Cork, Ireland - July 19, 2013: St. Anne's in Shandon and the City of Cork photographed against a beautiful sunset at dusk.

Cork City – Not Coming from Anywhere

A short article about not coming from anywhere

I did not know the old man well. There was the time the proud old republican, irascible and confused, suffered the indignity of having his bow tied by a cocky, posh-ish, young-ish Englishman at his own son’s wedding. But that is all.

And yet there we were, in Cork, when he died. In support, sympathy, as friends of the son, we went to the funeral.

In a corner of the city I do not know, outside a modern, squat chapel, nervous young gardaí, anxious to be seen to honour one of their own, needlessly and nervously directed the traffic.
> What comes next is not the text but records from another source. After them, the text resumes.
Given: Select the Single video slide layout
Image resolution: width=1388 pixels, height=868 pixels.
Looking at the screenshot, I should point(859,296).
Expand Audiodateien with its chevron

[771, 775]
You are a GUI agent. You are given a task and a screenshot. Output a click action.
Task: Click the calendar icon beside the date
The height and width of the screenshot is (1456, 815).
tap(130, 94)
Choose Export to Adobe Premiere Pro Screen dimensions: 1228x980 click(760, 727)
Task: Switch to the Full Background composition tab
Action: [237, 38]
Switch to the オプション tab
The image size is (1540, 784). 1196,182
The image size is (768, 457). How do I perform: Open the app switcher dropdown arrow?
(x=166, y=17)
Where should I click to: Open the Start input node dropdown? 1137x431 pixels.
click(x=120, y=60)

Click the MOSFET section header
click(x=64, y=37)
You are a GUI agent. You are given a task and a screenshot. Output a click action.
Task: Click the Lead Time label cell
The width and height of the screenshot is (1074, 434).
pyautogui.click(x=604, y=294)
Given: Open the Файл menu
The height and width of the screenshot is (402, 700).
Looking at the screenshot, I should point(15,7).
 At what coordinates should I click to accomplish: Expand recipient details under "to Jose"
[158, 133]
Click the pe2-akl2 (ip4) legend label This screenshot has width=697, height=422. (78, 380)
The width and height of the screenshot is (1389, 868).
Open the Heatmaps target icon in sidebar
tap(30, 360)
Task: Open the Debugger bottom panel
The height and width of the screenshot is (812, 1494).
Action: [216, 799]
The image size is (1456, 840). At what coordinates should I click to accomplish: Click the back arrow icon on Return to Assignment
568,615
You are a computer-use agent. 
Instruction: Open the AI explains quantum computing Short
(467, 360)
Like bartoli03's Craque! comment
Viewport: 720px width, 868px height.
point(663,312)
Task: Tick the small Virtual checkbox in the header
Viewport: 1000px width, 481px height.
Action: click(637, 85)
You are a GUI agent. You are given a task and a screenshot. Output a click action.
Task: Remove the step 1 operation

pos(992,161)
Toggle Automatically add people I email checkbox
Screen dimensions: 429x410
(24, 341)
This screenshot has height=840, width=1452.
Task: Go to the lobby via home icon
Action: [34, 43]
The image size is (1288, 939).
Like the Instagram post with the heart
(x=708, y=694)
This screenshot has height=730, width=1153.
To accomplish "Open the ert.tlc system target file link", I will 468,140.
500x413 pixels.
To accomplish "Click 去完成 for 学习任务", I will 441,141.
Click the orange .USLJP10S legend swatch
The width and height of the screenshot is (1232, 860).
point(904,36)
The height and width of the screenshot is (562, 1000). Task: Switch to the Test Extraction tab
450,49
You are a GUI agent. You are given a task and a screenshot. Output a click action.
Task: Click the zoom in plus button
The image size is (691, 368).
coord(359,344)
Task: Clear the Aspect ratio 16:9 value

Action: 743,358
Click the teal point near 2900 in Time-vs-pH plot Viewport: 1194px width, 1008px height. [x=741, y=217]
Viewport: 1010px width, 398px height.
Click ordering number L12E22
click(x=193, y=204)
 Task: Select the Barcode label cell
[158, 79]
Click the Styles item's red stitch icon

Inside, a certain heft, a weight amongst the mourners, common to every gathering of policemen I have ever encountered.

The casket was open. The undertaker had done tremendous work. The old man lay in immaculate calm and dignity.

That evening, ever the interloper, I found myself at a private ceremony of remembrance. In a church, in a village by the rush-running Bandon. We sat and listened as those closest spoke with enormous love of the young man who had come south years before, ‘stolen’ a local girl and made his home and life amongst them.

We walked out into the cool of the evening – under the azure, early summer sky and its silver sliver moon.

Days later, after the afters, we met again – the son and his family, we and ours. Amongst giraffes and lemurs, the kids started something new.